● Consignas:
a. Transcribe el pasaje del artículo sobre la restauración de la muralla de Jerusalén que empieza con "La Puerta de Damasco, con renovado" y continúa hasta "parte relativamente nueva.".
b. Prolonga el artículo sobre la restauración de la muralla de Jerusalén a partir de su última oración.

● Fragmento del documento:
★ ★ ★ ★ ★

Jerusalén: fase final de la restauración de la muralla

Jerusalén: fase final de la restauración de la muralla

Concluyó la tarea en la Puerta de Damasco; la totalidad de la obra se terminará a fin de año
Por Jana Beris | Para LA NACION



La Puerta de Damasco, con renovado esplendor. Foto: LA NACION / Jana BerisJERUSALEN.- Todo comenzó hace cuatro años atrás, cuando la Autoridad de Antigüedades de Israel recibió una llamada urgente. En el patio del College des Freres, una escuela en el barrio cristiano de la Ciudad Vieja de Jerusalén, aparecieron piedras. Y no eran piedras comunes, sino desprendimientos de la histórica muralla de la ciudad, de una parte relativamente nueva.

Eso prendió la luz de alarma. No era para menos. Un sector histórico de la ciudad corría peligro. La obra, un símbolo de Jerusalén, fue concretada entre 1538 y 1541 por el sultán otomano Suleimán el Magnífico, tiene cuatro kilómetros de largo y una altura de hasta 25 metros.
La Autoridad de Antigüedades coordinó entonces con otras entidades un proyecto que se enfocó en dos aspectos: por un lado, reforzar y estabilizar; por el otro, restaurar los elementos arquitectónicos deteriorados por el paso del tiempo.
Si bien la totalidad del trabajo estará concluido para fin de año, pocos días atrás finalizó la penúltima etapa del proyecto, que incluyó la Puerta de Damasco, considerada la más hermosa de las siete que posee la muralla en la Ciudad Vieja. Allí se tuvo especial cuidado con los ornamentos de la parte superior, dañados como consecuencia de los combates durante la guerra de los Seis Días, en 1967.

★ ★ ★ ★ ★

(Entradas de datos guardadas)
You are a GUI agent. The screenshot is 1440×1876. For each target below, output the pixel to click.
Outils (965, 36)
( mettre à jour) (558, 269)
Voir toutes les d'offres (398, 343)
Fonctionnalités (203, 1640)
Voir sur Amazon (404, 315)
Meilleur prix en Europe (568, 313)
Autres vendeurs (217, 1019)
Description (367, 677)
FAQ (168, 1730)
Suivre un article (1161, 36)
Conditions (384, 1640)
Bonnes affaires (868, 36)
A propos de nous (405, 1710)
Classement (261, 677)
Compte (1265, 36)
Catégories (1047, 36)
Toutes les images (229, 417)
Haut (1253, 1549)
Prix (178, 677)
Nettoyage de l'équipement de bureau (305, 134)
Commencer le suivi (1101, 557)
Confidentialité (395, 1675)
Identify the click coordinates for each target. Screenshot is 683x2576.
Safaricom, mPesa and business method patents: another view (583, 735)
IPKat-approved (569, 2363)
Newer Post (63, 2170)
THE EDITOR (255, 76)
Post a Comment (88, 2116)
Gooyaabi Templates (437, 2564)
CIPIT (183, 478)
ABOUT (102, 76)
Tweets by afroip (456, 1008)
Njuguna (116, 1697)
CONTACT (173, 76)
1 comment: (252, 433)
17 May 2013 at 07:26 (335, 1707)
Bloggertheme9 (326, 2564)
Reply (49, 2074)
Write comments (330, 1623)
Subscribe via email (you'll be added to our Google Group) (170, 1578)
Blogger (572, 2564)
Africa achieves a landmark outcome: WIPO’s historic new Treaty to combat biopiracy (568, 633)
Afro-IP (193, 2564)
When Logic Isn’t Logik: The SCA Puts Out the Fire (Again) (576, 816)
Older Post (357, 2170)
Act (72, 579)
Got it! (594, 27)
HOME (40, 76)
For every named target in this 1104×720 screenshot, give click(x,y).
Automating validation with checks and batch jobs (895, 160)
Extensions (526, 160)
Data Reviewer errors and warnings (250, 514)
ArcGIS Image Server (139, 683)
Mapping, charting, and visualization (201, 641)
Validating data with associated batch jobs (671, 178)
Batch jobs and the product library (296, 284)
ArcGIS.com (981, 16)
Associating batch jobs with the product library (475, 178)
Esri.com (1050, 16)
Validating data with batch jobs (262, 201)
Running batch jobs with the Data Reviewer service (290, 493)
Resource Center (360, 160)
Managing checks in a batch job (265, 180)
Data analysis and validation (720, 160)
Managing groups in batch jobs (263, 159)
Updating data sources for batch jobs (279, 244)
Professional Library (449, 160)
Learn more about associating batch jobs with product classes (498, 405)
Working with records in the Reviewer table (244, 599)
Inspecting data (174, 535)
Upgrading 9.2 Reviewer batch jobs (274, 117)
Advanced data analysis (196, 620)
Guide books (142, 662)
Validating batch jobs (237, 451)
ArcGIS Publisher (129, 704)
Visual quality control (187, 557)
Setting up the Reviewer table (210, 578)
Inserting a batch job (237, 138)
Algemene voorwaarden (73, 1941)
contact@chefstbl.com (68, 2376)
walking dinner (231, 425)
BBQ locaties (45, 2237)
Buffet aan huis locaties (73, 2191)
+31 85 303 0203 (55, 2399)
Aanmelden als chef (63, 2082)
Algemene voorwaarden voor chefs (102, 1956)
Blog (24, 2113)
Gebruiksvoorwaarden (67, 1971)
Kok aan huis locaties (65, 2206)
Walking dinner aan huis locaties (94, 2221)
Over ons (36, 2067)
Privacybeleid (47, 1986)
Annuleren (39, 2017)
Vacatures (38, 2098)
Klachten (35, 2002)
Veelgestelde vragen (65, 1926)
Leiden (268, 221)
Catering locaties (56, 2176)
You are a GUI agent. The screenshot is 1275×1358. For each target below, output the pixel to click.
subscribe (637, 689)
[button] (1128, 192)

★ ★ ★ ★ ★

● Resultados:
a.
La Puerta de Damasco, con renovado esplendor. Foto: LA NACION / Jana BerisJERUSALEN.- Todo comenzó hace cuatro años atrás, cuando la Autoridad de Antigüedades de Israel recibió una llamada urgente. En el patio del College des Freres, una escuela en el barrio cristiano de la Ciudad Vieja de Jerusalén, aparecieron piedras. Y no eran piedras comunes, sino desprendimientos de la histórica muralla de la ciudad, de una parte relativamente nueva.

b.
«En algunos puntos a lo largo de la muralla, como la puerta de Damasco, la de Jaffa [Iafo], la puerta de Sión y la de Herodes, hemos intervenido para preservar los valores singulares del lugar», contó el arquitecto Avi Mashiaj, que encabeza el Departamento de Preservación de la Autoridad de Antigüedades y estuvo al frente del proyecto.
«En la puerta de Sión, por ejemplo, que ha sido escenario de duros combates en la guerra de los Seis Días, la intención era dejar las marcas de bala en la piedra de la puerta, pero de modo que no vaya arruinando la piedra alrededor. Cada mancha y cada elemento en la muralla es parte de la historia, especialmente del siglo XX», añadió.
Mashiaj explicó que se trató de preservar las distintas capas, las antiguas y las posteriores, y recordó que Suleimán el Magnífico hizo construir sobre restos de murallas anteriores.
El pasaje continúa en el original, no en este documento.